**SUPPLIED MATERIAL:**
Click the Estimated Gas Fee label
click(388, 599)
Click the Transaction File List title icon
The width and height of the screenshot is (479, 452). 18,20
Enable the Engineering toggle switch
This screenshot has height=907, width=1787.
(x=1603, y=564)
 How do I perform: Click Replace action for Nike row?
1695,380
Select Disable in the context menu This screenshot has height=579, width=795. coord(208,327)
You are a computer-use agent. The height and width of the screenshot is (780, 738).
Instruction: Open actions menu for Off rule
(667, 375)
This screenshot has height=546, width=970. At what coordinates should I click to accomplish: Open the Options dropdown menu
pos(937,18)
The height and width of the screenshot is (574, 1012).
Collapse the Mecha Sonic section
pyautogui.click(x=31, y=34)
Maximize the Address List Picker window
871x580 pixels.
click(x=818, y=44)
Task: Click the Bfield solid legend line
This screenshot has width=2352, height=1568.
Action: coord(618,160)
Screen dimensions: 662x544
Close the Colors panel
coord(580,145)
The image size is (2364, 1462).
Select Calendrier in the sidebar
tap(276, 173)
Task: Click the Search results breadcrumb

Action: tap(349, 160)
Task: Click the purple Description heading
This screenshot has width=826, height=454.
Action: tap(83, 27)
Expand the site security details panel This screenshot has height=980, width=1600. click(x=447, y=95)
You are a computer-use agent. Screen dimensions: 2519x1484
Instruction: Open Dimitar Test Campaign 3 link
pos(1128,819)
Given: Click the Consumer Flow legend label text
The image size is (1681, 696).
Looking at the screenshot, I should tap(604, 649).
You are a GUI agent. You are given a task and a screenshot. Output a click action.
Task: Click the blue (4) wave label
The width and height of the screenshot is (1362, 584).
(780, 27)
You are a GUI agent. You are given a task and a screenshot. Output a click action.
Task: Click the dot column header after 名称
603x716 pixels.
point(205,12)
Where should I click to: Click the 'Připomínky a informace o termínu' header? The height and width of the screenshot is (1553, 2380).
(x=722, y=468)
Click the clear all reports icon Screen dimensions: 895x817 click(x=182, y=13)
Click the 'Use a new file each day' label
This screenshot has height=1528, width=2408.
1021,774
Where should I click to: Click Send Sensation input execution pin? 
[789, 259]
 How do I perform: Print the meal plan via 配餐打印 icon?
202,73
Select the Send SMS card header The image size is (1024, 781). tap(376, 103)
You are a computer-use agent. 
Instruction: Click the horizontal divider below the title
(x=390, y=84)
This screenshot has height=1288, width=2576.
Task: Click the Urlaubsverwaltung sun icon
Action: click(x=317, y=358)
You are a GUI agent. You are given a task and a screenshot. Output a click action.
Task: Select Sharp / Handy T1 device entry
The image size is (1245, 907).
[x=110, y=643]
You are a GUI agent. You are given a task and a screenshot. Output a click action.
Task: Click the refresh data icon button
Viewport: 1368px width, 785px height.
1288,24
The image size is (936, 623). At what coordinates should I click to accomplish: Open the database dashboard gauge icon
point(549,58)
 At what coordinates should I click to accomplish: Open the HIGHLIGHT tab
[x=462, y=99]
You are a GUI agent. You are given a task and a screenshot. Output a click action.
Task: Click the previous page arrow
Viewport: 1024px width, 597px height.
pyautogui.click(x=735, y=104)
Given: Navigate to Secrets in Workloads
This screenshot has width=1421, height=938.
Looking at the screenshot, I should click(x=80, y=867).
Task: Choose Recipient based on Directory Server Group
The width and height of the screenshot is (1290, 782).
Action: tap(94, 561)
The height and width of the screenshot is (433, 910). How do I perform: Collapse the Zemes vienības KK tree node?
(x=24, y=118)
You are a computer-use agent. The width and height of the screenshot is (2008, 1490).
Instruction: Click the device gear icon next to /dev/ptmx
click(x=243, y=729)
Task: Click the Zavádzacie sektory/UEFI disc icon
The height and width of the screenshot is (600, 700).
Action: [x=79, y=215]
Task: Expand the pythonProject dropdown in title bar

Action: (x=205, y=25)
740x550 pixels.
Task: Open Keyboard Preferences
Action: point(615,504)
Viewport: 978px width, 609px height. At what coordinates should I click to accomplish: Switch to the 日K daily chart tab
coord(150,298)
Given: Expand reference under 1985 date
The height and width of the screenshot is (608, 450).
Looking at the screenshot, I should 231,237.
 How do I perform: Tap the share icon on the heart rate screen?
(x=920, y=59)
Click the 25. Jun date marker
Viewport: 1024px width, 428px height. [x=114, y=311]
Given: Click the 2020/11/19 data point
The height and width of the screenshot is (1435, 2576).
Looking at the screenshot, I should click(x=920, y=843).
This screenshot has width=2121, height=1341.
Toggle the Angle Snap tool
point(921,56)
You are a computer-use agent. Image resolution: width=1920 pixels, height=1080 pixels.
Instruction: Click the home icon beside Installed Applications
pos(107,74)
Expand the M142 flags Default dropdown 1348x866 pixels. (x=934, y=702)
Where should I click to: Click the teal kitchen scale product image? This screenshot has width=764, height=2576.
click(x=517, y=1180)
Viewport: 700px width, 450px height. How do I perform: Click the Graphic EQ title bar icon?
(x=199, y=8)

**WORK INSTRUCTIONS:** Can you format every line of the listing above as a JSON list of strings, one string per line and no entries for blank lines?

**THE REPLY:**
[
  "Click the Estimated Gas Fee label",
  "click(388, 599)",
  "Click the Transaction File List title icon",
  "The width and height of the screenshot is (479, 452). 18,20",
  "Enable the Engineering toggle switch",
  "This screenshot has height=907, width=1787.",
  "(x=1603, y=564)",
  " How do I perform: Click Replace action for Nike row?",
  "1695,380",
  "Select Disable in the context menu This screenshot has height=579, width=795. coord(208,327)",
  "You are a computer-use agent. The height and width of the screenshot is (780, 738).",
  "Instruction: Open actions menu for Off rule",
  "(667, 375)",
  "This screenshot has height=546, width=970. At what coordinates should I click to accomplish: Open the Options dropdown menu",
  "pos(937,18)",
  "The height and width of the screenshot is (574, 1012).",
  "Collapse the Mecha Sonic section",
  "pyautogui.click(x=31, y=34)",
  "Maximize the Address List Picker window",
  "871x580 pixels.",
  "click(x=818, y=44)",
  "Task: Click the Bfield solid legend line",
  "This screenshot has width=2352, height=1568.",
  "Action: coord(618,160)",
  "Screen dimensions: 662x544",
  "Close the Colors panel",
  "coord(580,145)",
  "The image size is (2364, 1462).",
  "Select Calendrier in the sidebar",
  "tap(276, 173)",
  "Task: Click the Search results breadcrumb",
  "Action: tap(349, 160)",
  "Task: Click the purple Description heading",
  "This screenshot has width=826, height=454.",
  "Action: tap(83, 27)",
  "Expand the site security details panel This screenshot has height=980, width=1600. click(x=447, y=95)",
  "You are a computer-use agent. Screen dimensions: 2519x1484",
  "Instruction: Open Dimitar Test Campaign 3 link",
  "pos(1128,819)",
  "Given: Click the Consumer Flow legend label text",
  "The image size is (1681, 696).",
  "Looking at the screenshot, I should tap(604, 649).",
  "You are a GUI agent. You are given a task and a screenshot. Output a click action.",
  "Task: Click the blue (4) wave label",
  "The width and height of the screenshot is (1362, 584).",
  "(780, 27)",
  "You are a GUI agent. You are given a task and a screenshot. Output a click action.",
  "Task: Click the dot column header after 名称",
  "603x716 pixels.",
  "point(205,12)",
  "Where should I click to: Click the 'Připomínky a informace o termínu' header? The height and width of the screenshot is (1553, 2380).",
  "(x=722, y=468)",
  "Click the clear all reports icon Screen dimensions: 895x817 click(x=182, y=13)",
  "Click the 'Use a new file each day' label",
  "This screenshot has height=1528, width=2408.",
  "1021,774",
  "Where should I click to: Click Send Sensation input execution pin? ",
  "[789, 259]",
  " How do I perform: Print the meal plan via 配餐打印 icon?",
  "202,73",
  "Select the Send SMS card header The image size is (1024, 781). tap(376, 103)",
  "You are a computer-use agent. ",
  "Instruction: Click the horizontal divider below the title",
  "(x=390, y=84)",
  "This screenshot has height=1288, width=2576.",
  "Task: Click the Urlaubsverwaltung sun icon",
  "Action: click(x=317, y=358)",
  "You are a GUI agent. You are given a task and a screenshot. Output a click action.",
  "Task: Select Sharp / Handy T1 device entry",
  "The image size is (1245, 907).",
  "[x=110, y=643]",
  "You are a GUI agent. You are given a task and a screenshot. Output a click action.",
  "Task: Click the refresh data icon button",
  "Viewport: 1368px width, 785px height.",
  "1288,24",
  "The image size is (936, 623). At what coordinates should I click to accomplish: Open the database dashboard gauge icon",
  "point(549,58)",
  " At what coordinates should I click to accomplish: Open the HIGHLIGHT tab",
  "[x=462, y=99]",
  "You are a GUI agent. You are given a task and a screenshot. Output a click action.",
  "Task: Click the previous page arrow",
  "Viewport: 1024px width, 597px height.",
  "pyautogui.click(x=735, y=104)",
  "Given: Navigate to Secrets in Workloads",
  "This screenshot has width=1421, height=938.",
  "Looking at the screenshot, I should click(x=80, y=867).",
  "Task: Choose Recipient based on Directory Server Group",
  "The width and height of the screenshot is (1290, 782).",
  "Action: tap(94, 561)",
  "The height and width of the screenshot is (433, 910). How do I perform: Collapse the Zemes vienības KK tree node?",
  "(x=24, y=118)",
  "You are a computer-use agent. The width and height of the screenshot is (2008, 1490).",
  "Instruction: Click the device gear icon next to /dev/ptmx",
  "click(x=243, y=729)",
  "Task: Click the Zavádzacie sektory/UEFI disc icon",
  "The height and width of the screenshot is (600, 700).",
  "Action: [x=79, y=215]",
  "Task: Expand the pythonProject dropdown in title bar",
  "Action: (x=205, y=25)",
  "740x550 pixels.",
  "Task: Open Keyboard Preferences",
  "Action: point(615,504)",
  "Viewport: 978px width, 609px height. At what coordinates should I click to accomplish: Switch to the 日K daily chart tab",
  "coord(150,298)",
  "Given: Expand reference under 1985 date",
  "The height and width of the screenshot is (608, 450).",
  "Looking at the screenshot, I should 231,237.",
  " How do I perform: Tap the share icon on the heart rate screen?",
  "(x=920, y=59)",
  "Click the 25. Jun date marker",
  "Viewport: 1024px width, 428px height. [x=114, y=311]",
  "Given: Click the 2020/11/19 data point",
  "The height and width of the screenshot is (1435, 2576).",
  "Looking at the screenshot, I should click(x=920, y=843).",
  "This screenshot has width=2121, height=1341.",
  "Toggle the Angle Snap tool",
  "point(921,56)",
  "You are a computer-use agent. Image resolution: width=1920 pixels, height=1080 pixels.",
  "Instruction: Click the home icon beside Installed Applications",
  "pos(107,74)",
  "Expand the M142 flags Default dropdown 1348x866 pixels. (x=934, y=702)",
  "Where should I click to: Click the teal kitchen scale product image? This screenshot has width=764, height=2576.",
  "click(x=517, y=1180)",
  "Viewport: 700px width, 450px height. How do I perform: Click the Graphic EQ title bar icon?",
  "(x=199, y=8)"
]